Sometimes I worry about what my grandchildren will remember about me. I don’t live near them, and I don’t get to see them often. Does this worry you, too?
In today’s world – with grandparents living far away from their grandkids, and grandparents often needing to work well into what should be their retirement years – what can we do to reinvent grandma and make good connections with our grandchildren?
In recent conversations with my friends, I have found that they all have fond memories of their grandparents, whether they lived near them or not. It has helped me to worry less frequently.
Let me share a few memories with you, along with five ways to connect with distant grandkids.
When I grew up in the 1950s, most families lived their whole lives near their relatives. Children grew up knowing their grandparents, aunts, uncles, cousins and many other distant relatives because their parents continued to live and work in the communities in which they grew up, and they saw these people often.
During my early years, I lived near my paternal grandparents and maternal great-grandparents. Later, we lived several hours’ drive from them and did not see them frequently.
I especially have fond memories of my dad’s mom, Grandma Sadie, even though she never got down on the floor and played with me, and I can’t remember her ever reading me a story. We did occasionally play cards and watch television together.

Things to do ->
**1.** In the passage about connecting with distant grandchildren, rewrite the section between "During my early" and "watch television together.", inclusive, substituting "checkers" for "cards".
**2.** According to the passage about connecting with distant grandchildren, in which decade did the writer grow up?

Data shown ->

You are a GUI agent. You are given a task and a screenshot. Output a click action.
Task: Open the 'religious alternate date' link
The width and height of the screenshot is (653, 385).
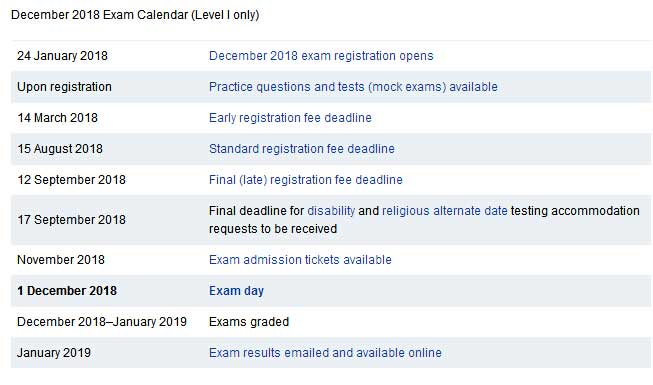click(x=445, y=211)
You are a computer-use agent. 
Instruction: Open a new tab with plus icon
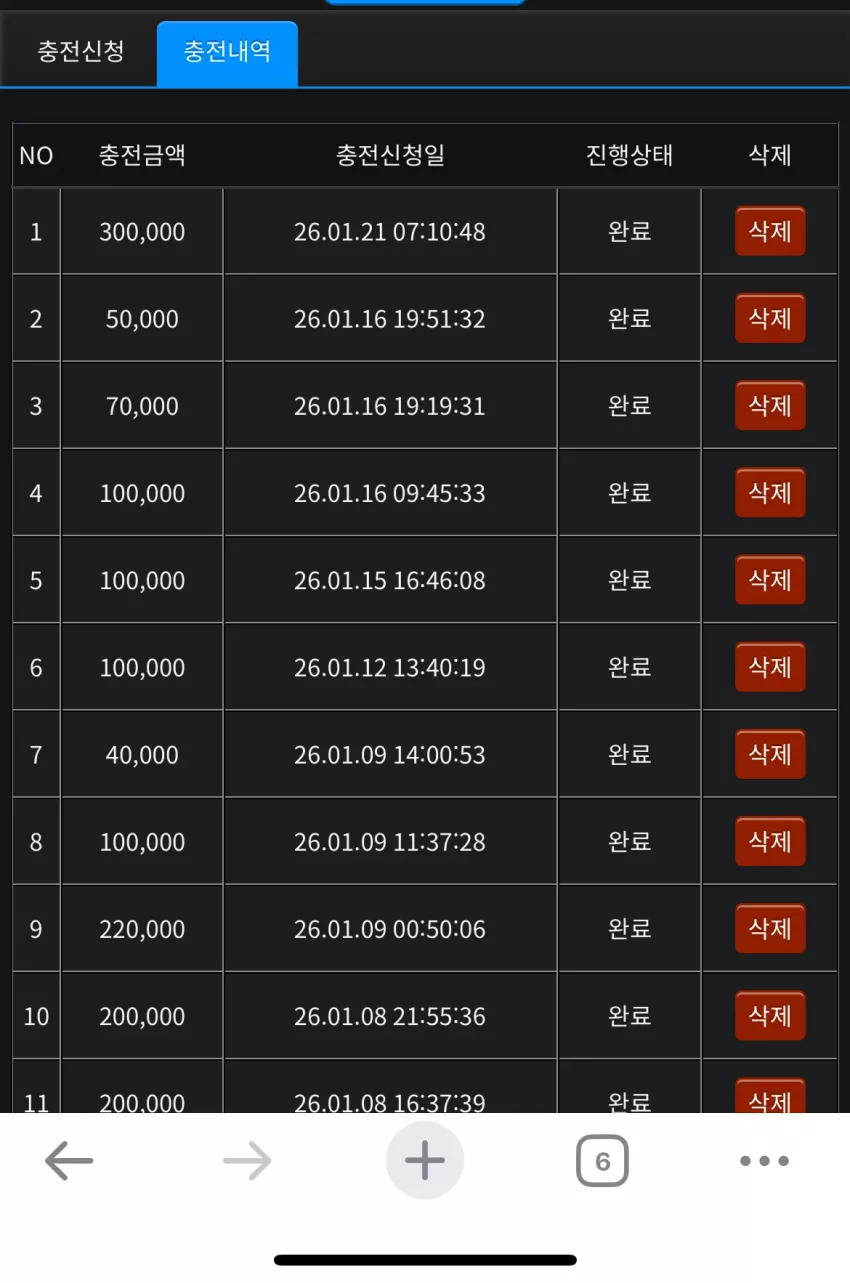tap(425, 1160)
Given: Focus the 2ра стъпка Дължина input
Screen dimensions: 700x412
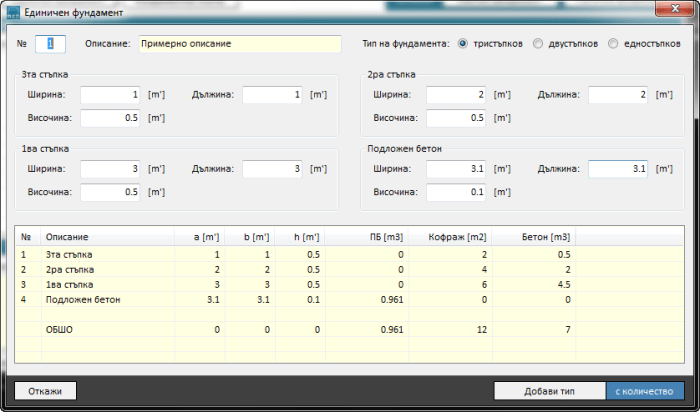Looking at the screenshot, I should point(617,95).

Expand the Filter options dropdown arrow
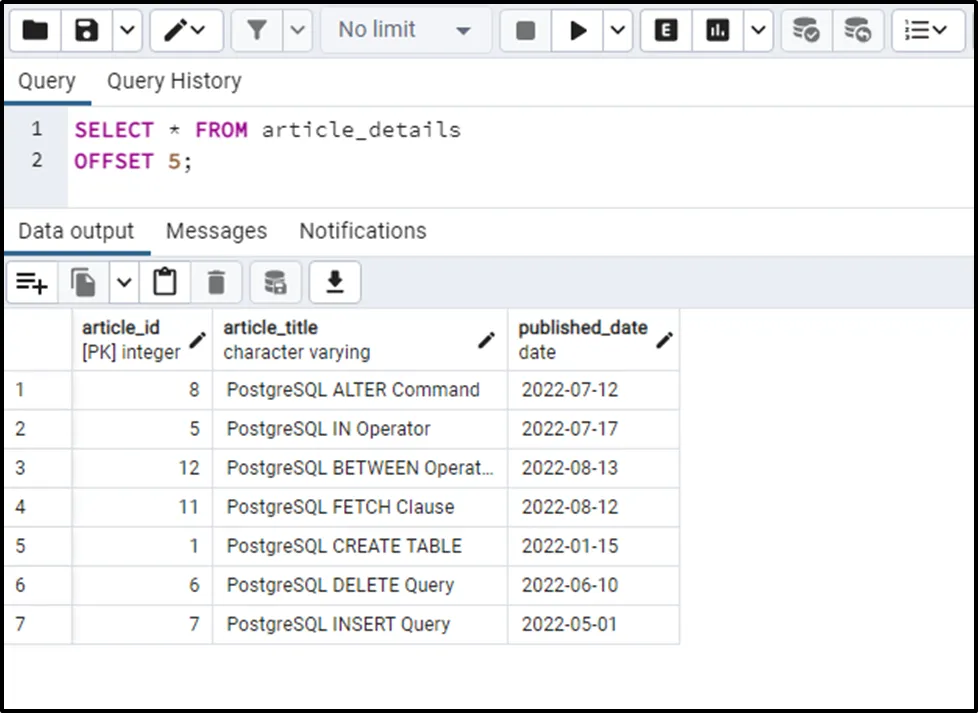click(297, 31)
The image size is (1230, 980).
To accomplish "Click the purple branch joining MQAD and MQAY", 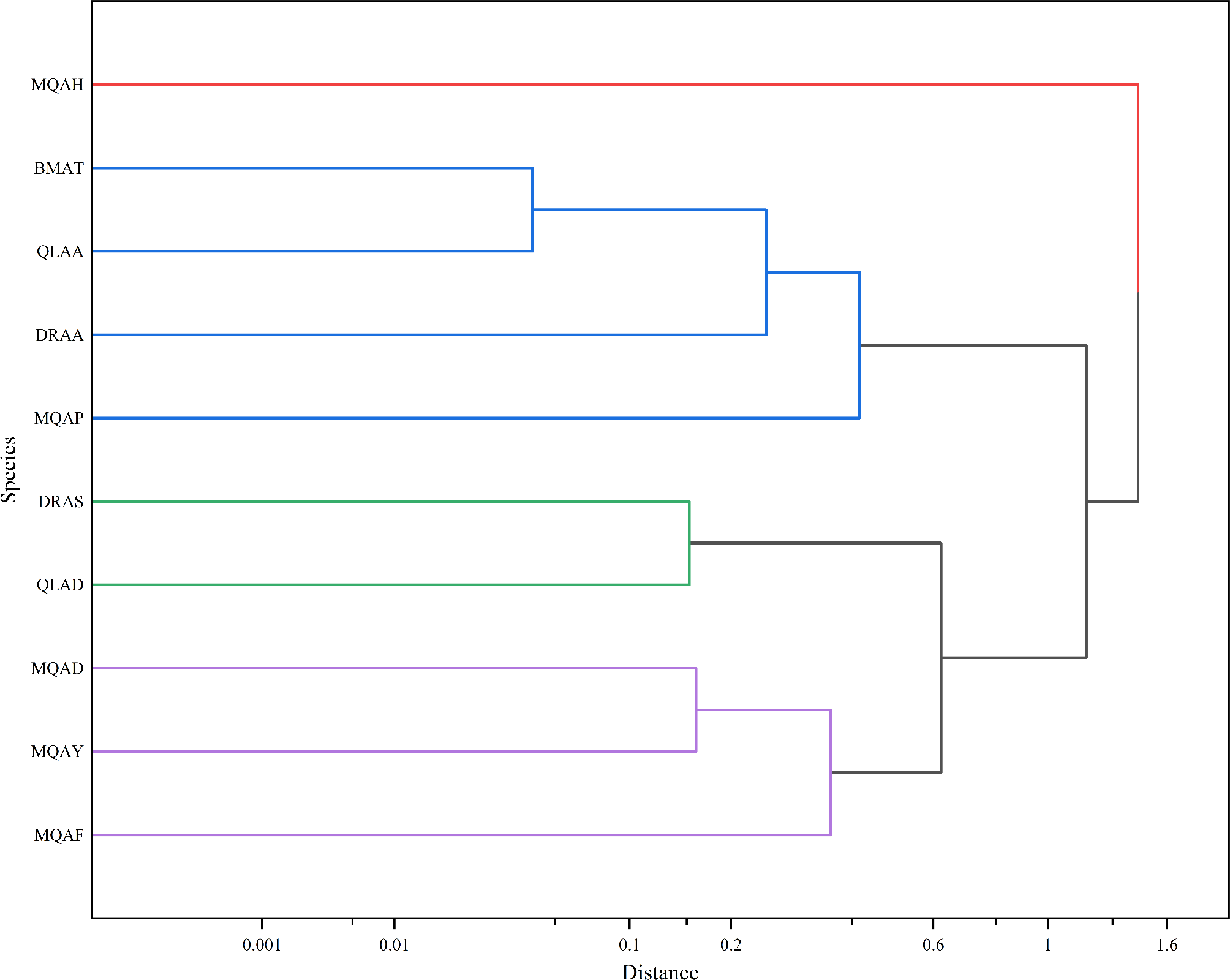I will point(696,710).
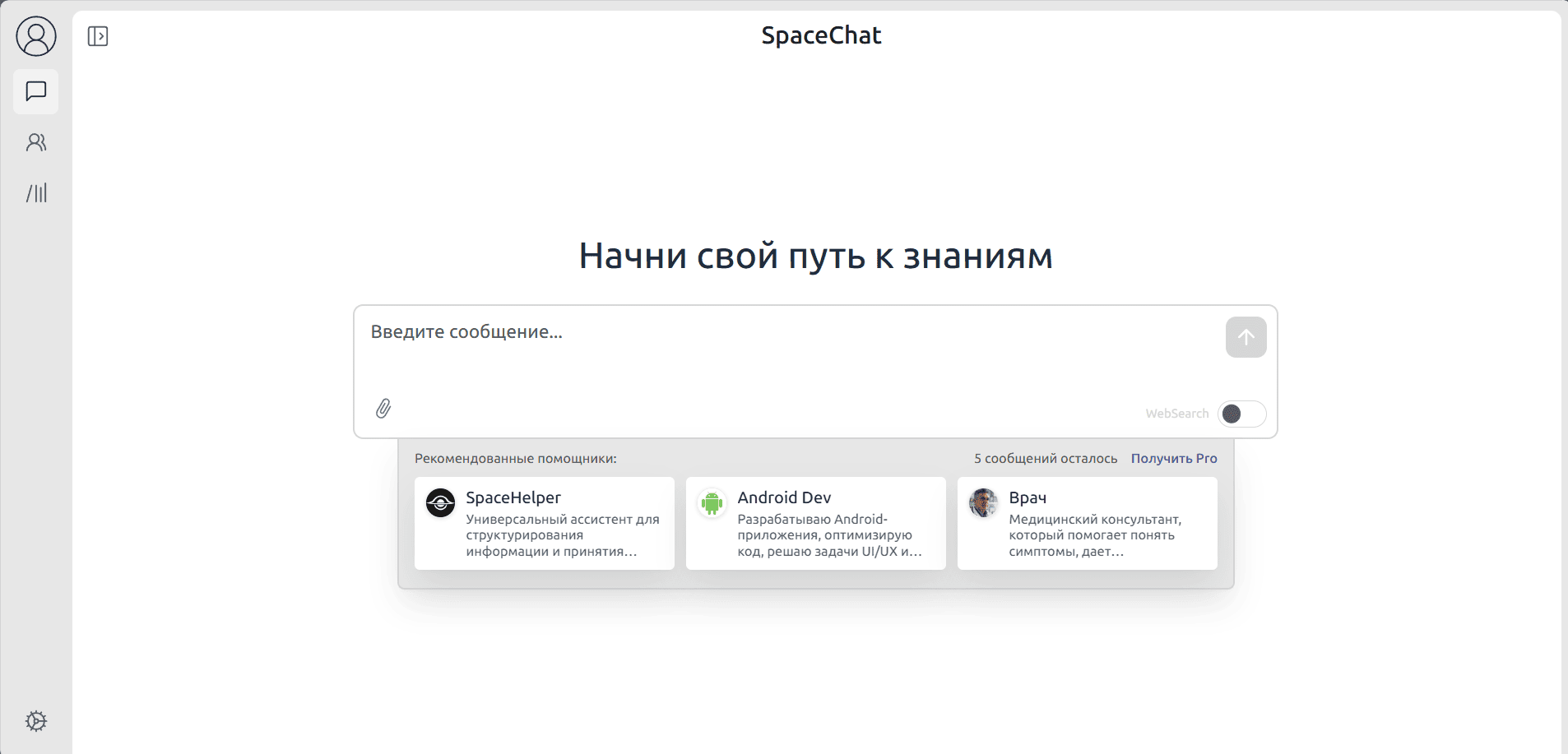Open the assistants people icon
Viewport: 1568px width, 754px height.
36,143
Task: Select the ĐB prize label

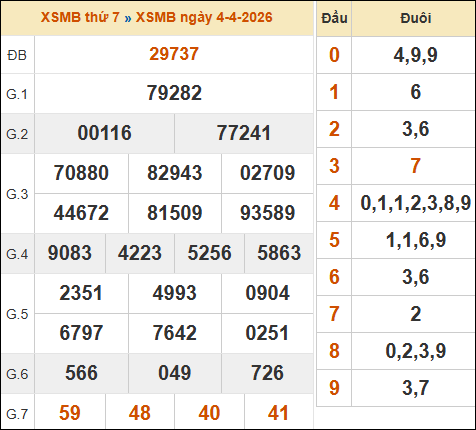Action: coord(17,55)
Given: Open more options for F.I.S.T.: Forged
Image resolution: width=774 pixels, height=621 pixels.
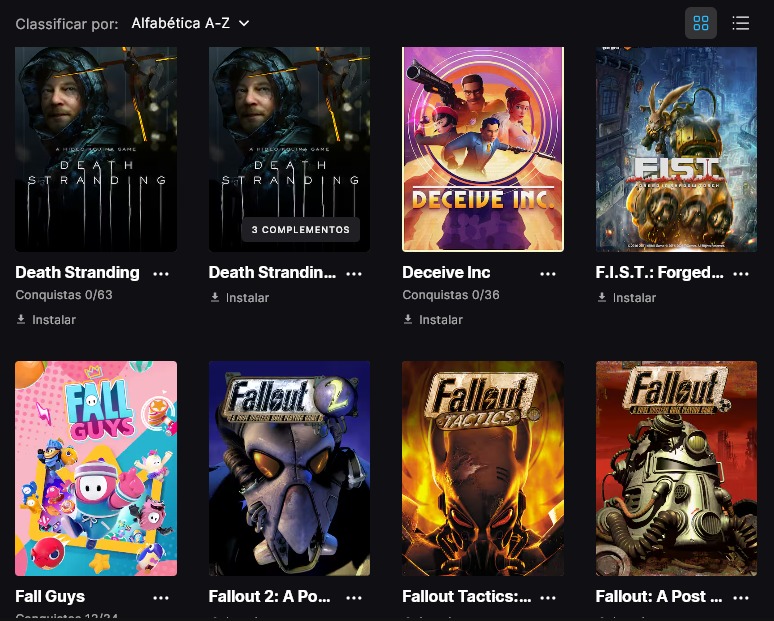Looking at the screenshot, I should pyautogui.click(x=741, y=273).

Solution list ->
**1.**
During my early years, I lived near my paternal grandparents and maternal great-grandparents. Later, we lived several hours’ drive from them and did not see them frequently.
I especially have fond memories of my dad’s mom, Grandma Sadie, even though she never got down on the floor and played with me, and I can’t remember her ever reading me a story. We did occasionally play checkers and watch television together.

**2.** The 1950s.